Task Six: Issues in Education

Inequality and food literacy
We live in the 21st century, and we are starting to move our teaching practice and learning communities towards the 21st century too. However, the march of progress seen in our classrooms sometimes feels like a march away from the nearly 20% of New Zealanders living in poverty. 
Source: Statistics New Zealand
In "Some inconvenient truths about education in Aotearoa-New Zealand", Martin Thrupp argues that there is a section of children from low-income families who are "locked out" of the educational opportunities available to those who are better-off. Decile ratings are used a blunt instrument by parents and some sections of the media as a measure of a school's quality. There is no centralised program for feeding the poorest children in society as in other countries, so charities and NGOs are left to fill the gap. It is estimated that 180,000 kids in Aotearoa New Zealand go without the essentials. The effect of hunger and deprivation on classroom performance has been a point of political debate but most teachers would agree that without adequate nourishment, resources and family support, students struggle in school. 

Y7 students showing off their carrots, grown in our school garden
My learning community is in an area that is seen as being quite affluent. However, the issues of malnutrition and poverty are still found in every classroom. Our whanau has responded with strategies to help those students most in need. To meet the immediate needs of hungry students, we started buying noodles, muesli bars and protein shakes to keep in case students turned up hungry. This program has evolved so that we are now offering fresh sandwiches to students who need it. It doesn't seem like much but for those students it's helped them focus in class, helped them feel supported and has improved attendance. 

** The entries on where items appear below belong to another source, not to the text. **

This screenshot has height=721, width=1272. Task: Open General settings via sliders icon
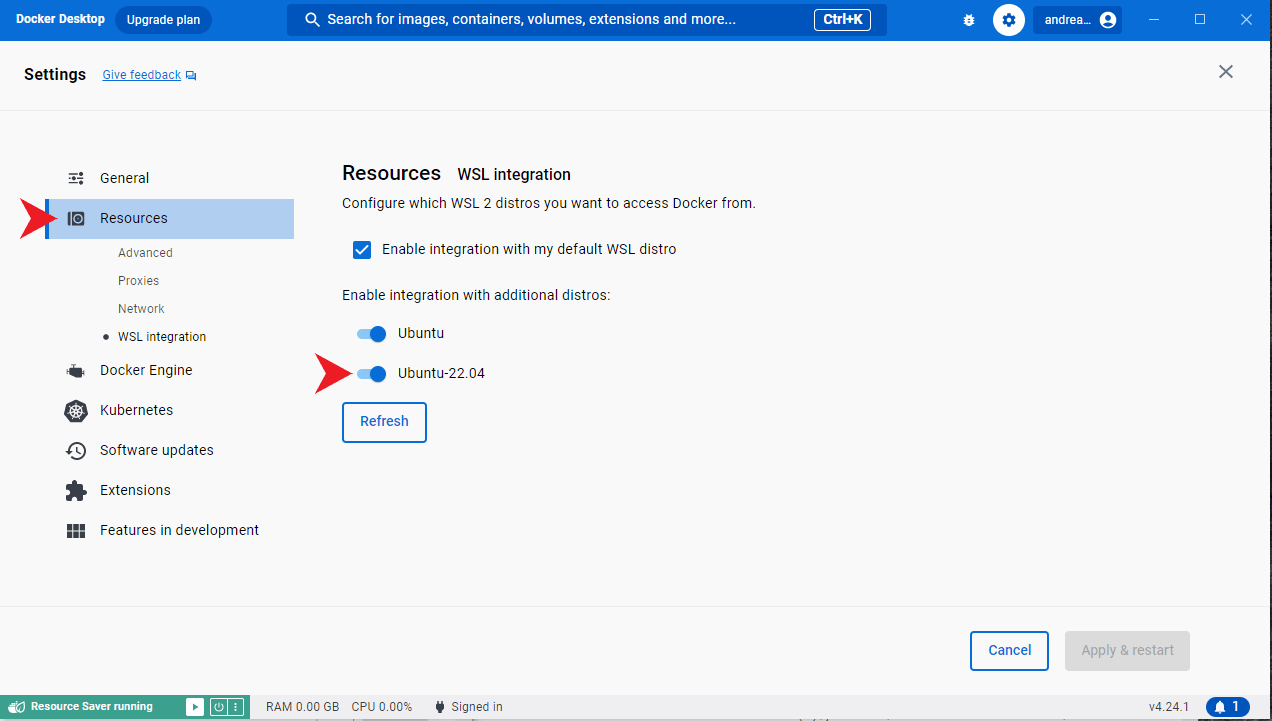75,177
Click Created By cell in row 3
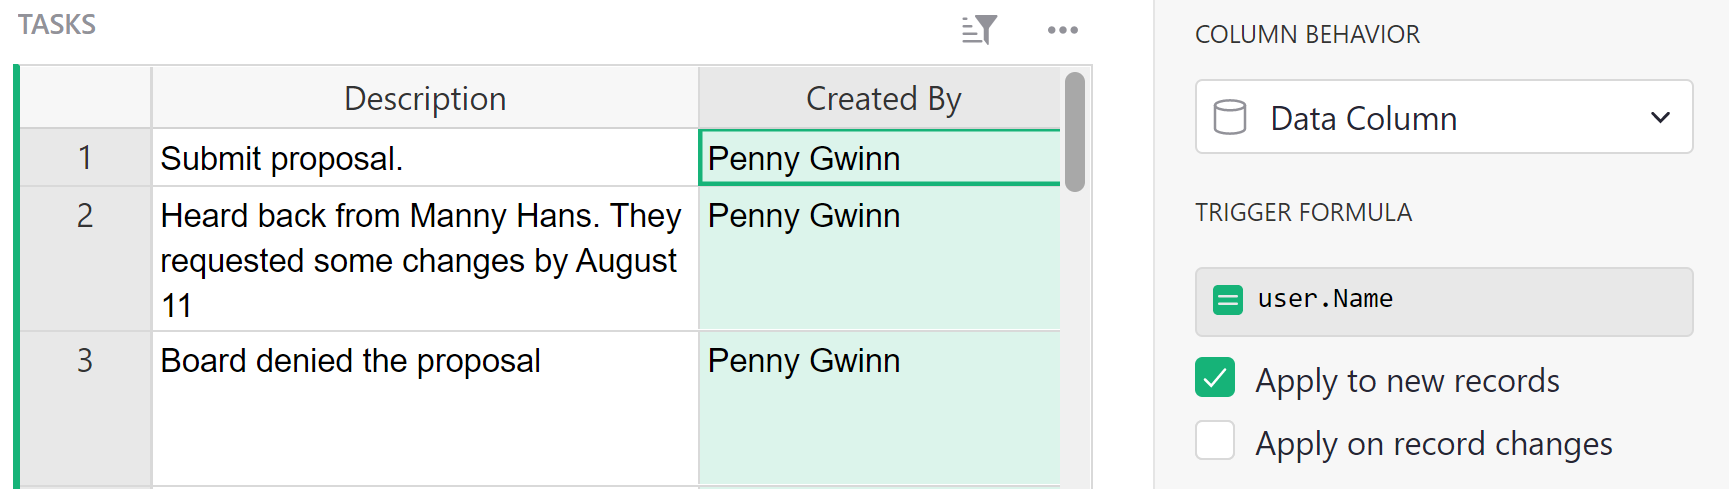The height and width of the screenshot is (489, 1729). coord(880,407)
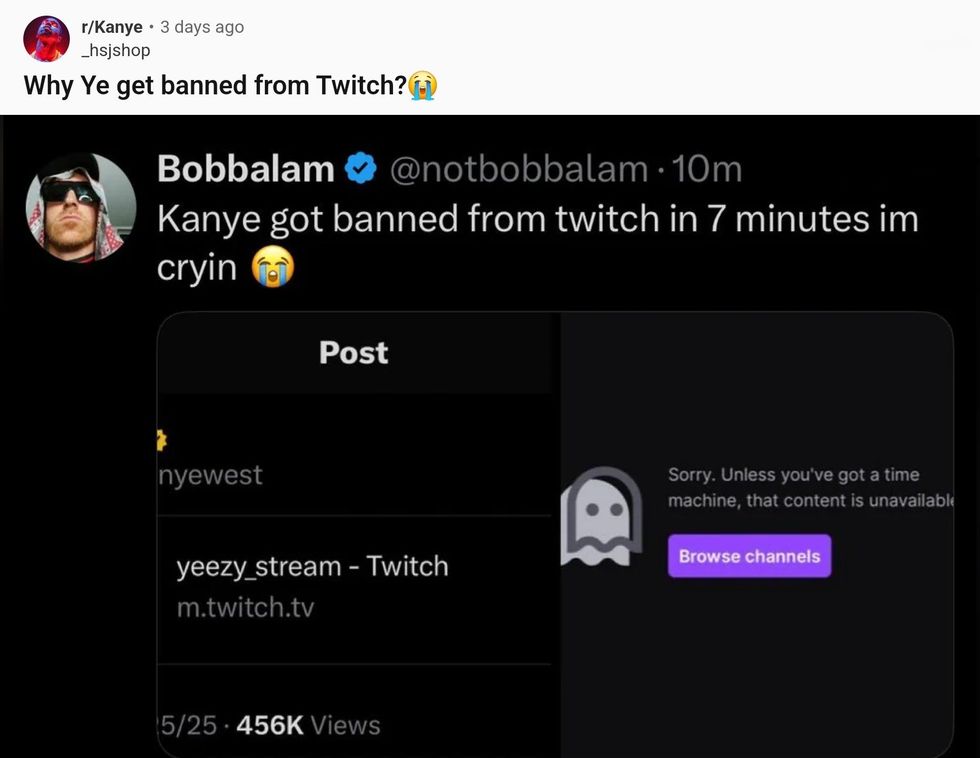The image size is (980, 758).
Task: Click the "3 days ago" post timestamp
Action: [x=202, y=27]
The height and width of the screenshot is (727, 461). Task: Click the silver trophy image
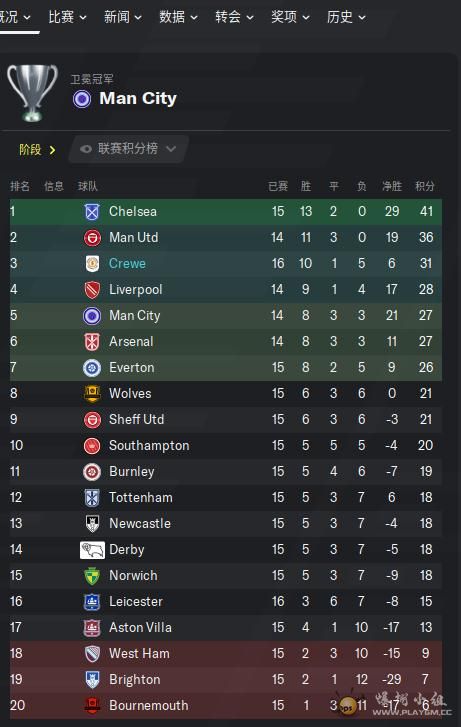tap(32, 92)
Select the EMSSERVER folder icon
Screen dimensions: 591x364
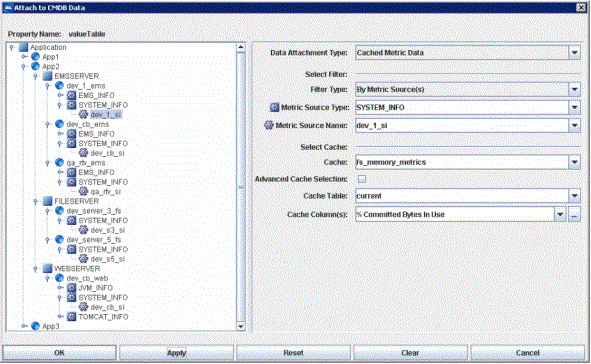pos(47,76)
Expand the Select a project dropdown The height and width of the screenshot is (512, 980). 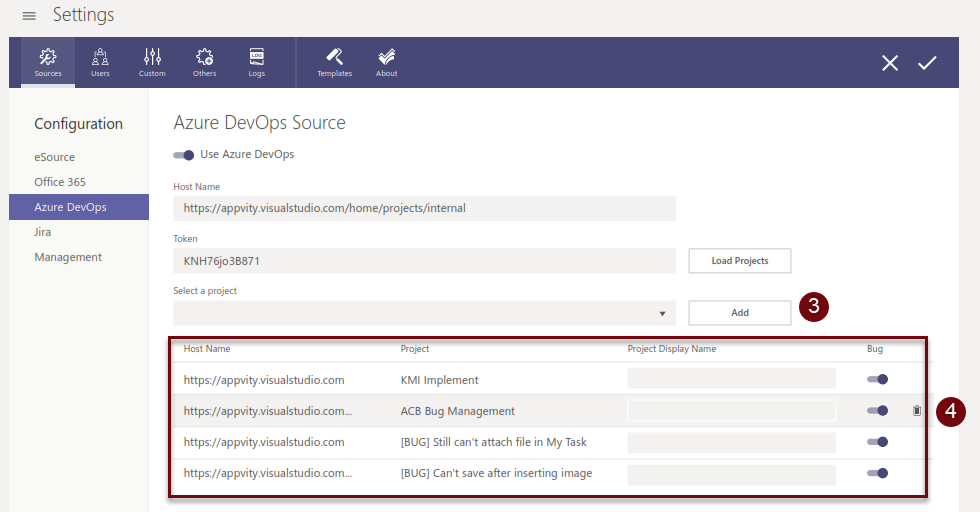click(662, 314)
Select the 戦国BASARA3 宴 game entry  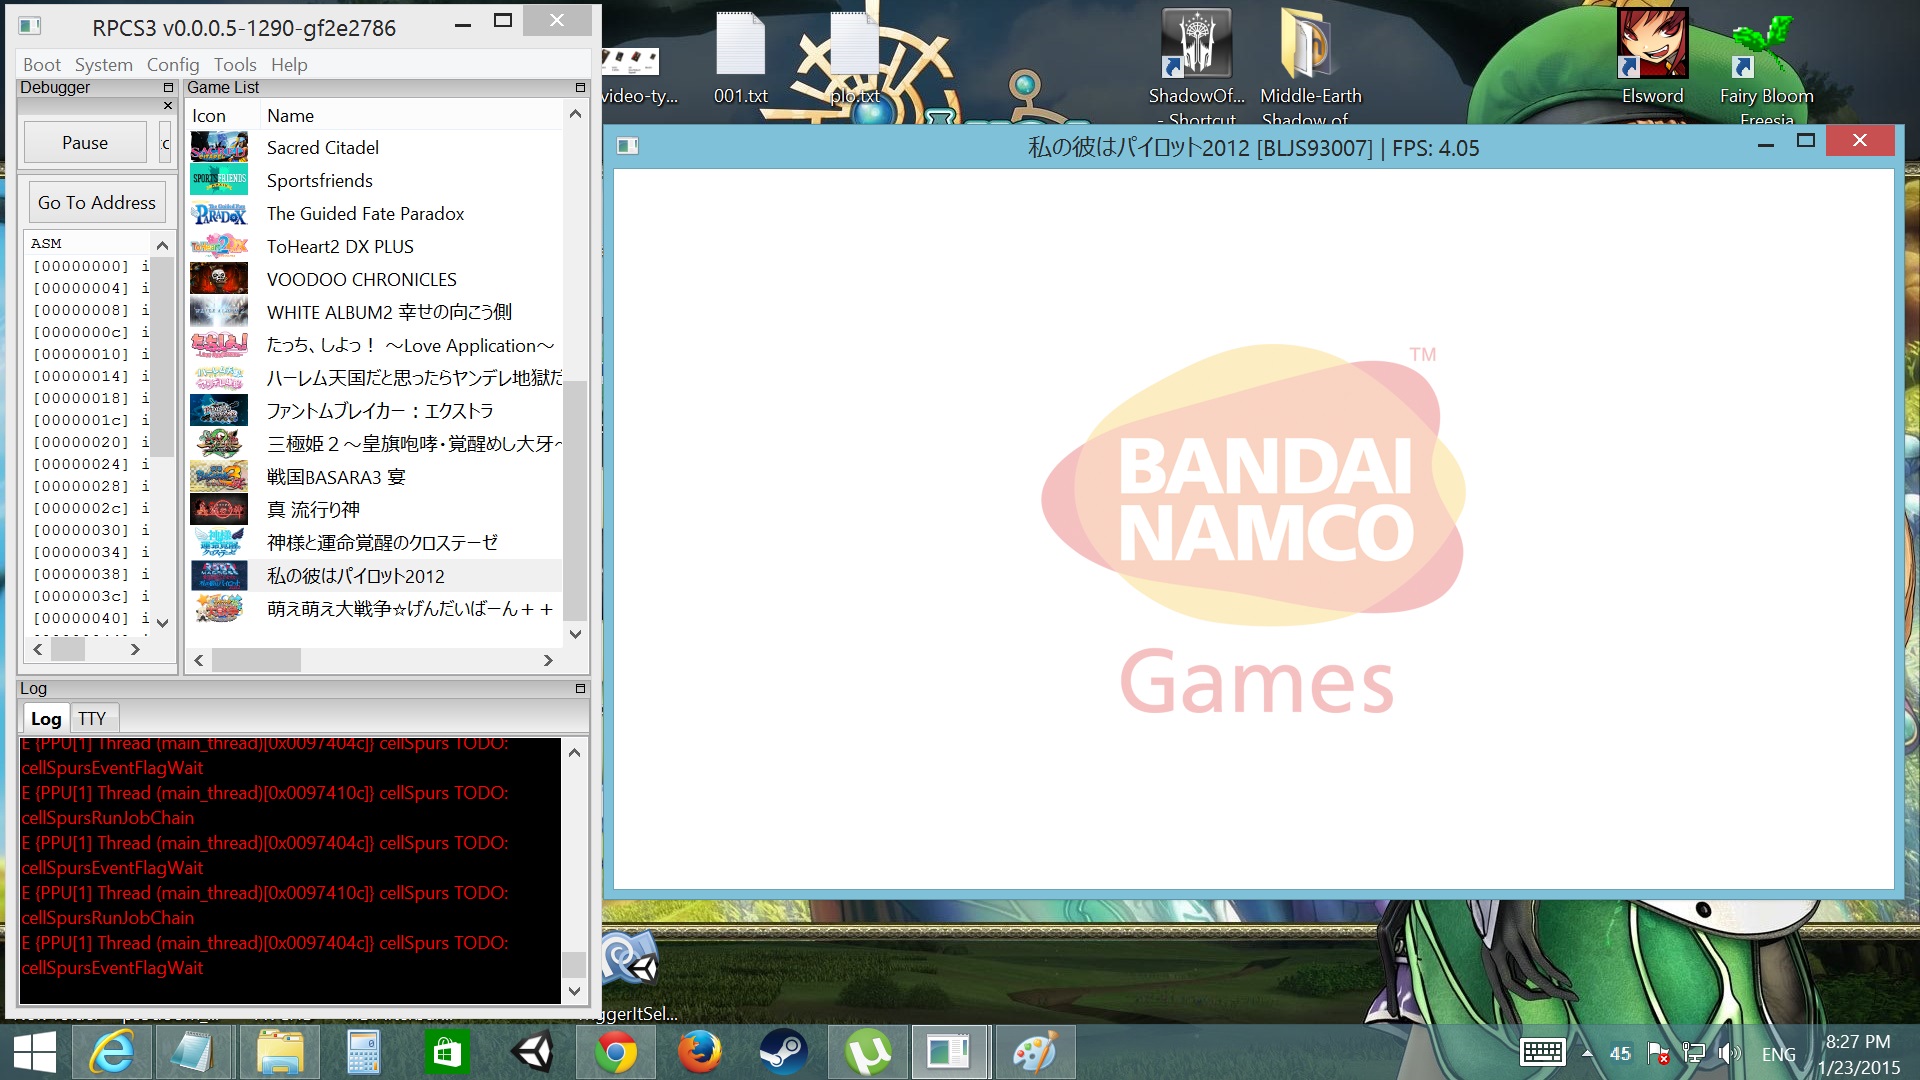pos(336,477)
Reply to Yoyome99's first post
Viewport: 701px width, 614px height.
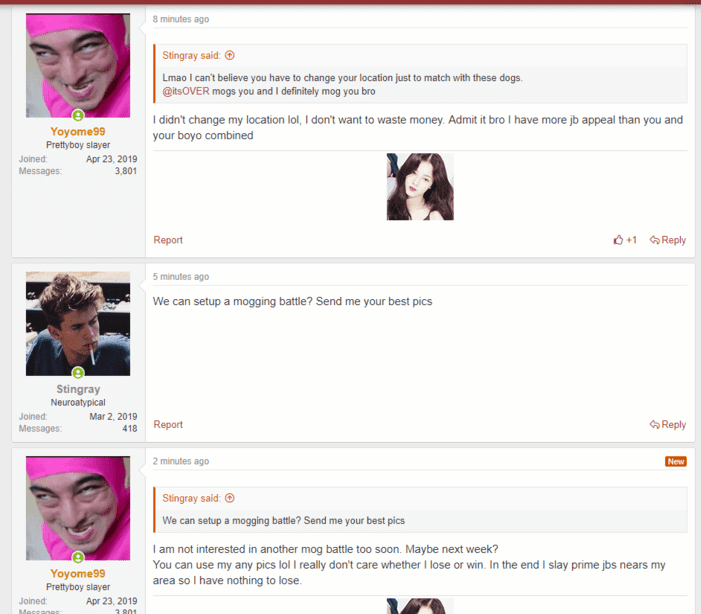(667, 240)
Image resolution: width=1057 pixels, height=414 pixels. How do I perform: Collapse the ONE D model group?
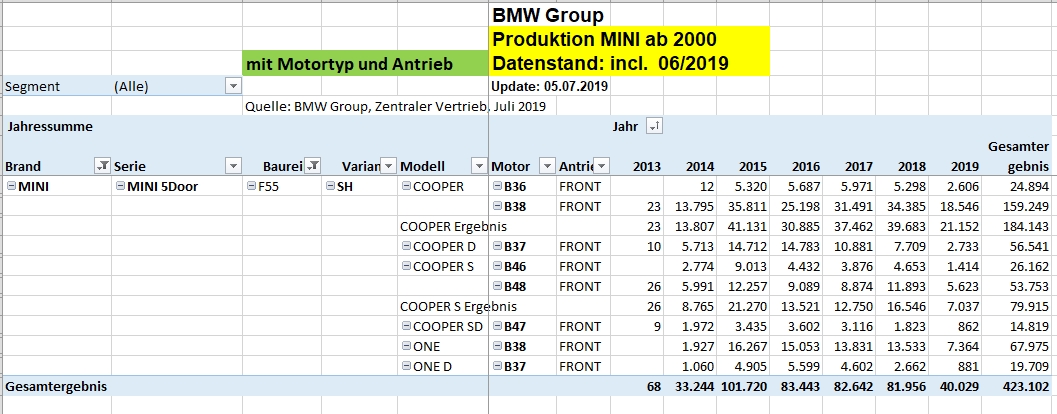[x=407, y=366]
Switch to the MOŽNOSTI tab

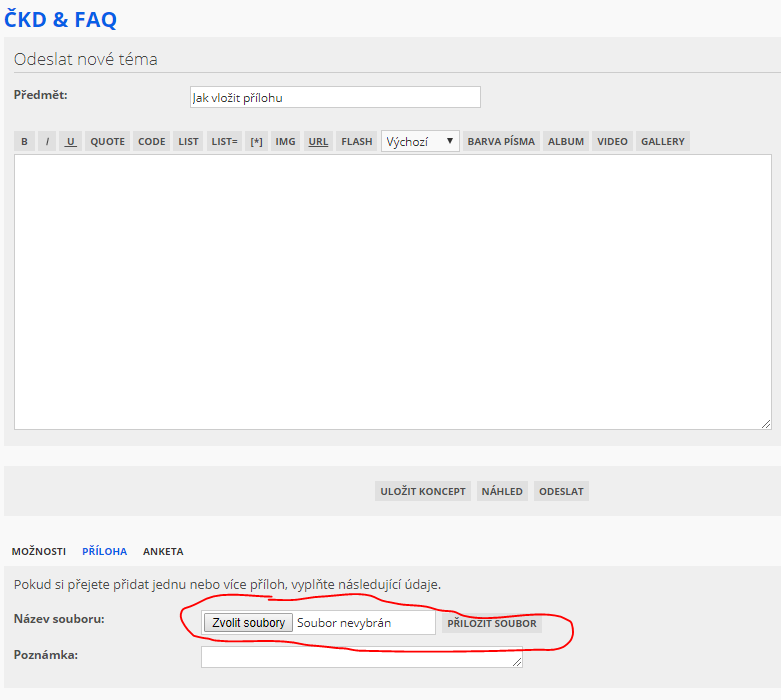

We also support students in financial hardship by paying for trips and events that they might not otherwise be able to access. I have paid for Science roadshow entries for students who could not afford it, and as a whanau we have found funds to send some students on school camp and OPC out of our budget. 

 In the longer term, I have taken over the school garden which has been rather neglected in the last few years. Yesterday students carried out a litter pick and in the process discovered that carrots planted some time ago were ready for harvest. The students were incredibly excited about eating produce grown in their own "back garden" and from next term I hope to plant vegetables so that we can offer fresh, nutritious food to our students. This also ties in with my commitment to the environment, sustainability, and giving students authentic, relevant outcomes for learning.

Making students more food aware addresses another issue, that of food literacy and nutrition. 

"What's the green bit for miss?"
With over half of our young people failing to eat enough vegetables, and the number of children who classify as obese in New Zealand rising, there is a real need to investigate how we can help young people and their families access better-quality food, in particular fruit and vegetables. 

There are lots of NGOs working in this field across New Zealand Aotearoa and abroad, but within our own learning community being able to show learners how food is grown, and giving them a space where they can grow their own food, is invaluable. 

Watching my students pull carrots out of the ground, wash them and then tentatively take a bite before triumphantly proclaiming that they "taste just like carrots!" reinforces that we need to show children the value of getting their hands dirty and seeing where food comes from and how it can be made. By providing education, space to practice, and time to experiment, we can help reconnect our communities with the whenua and their food.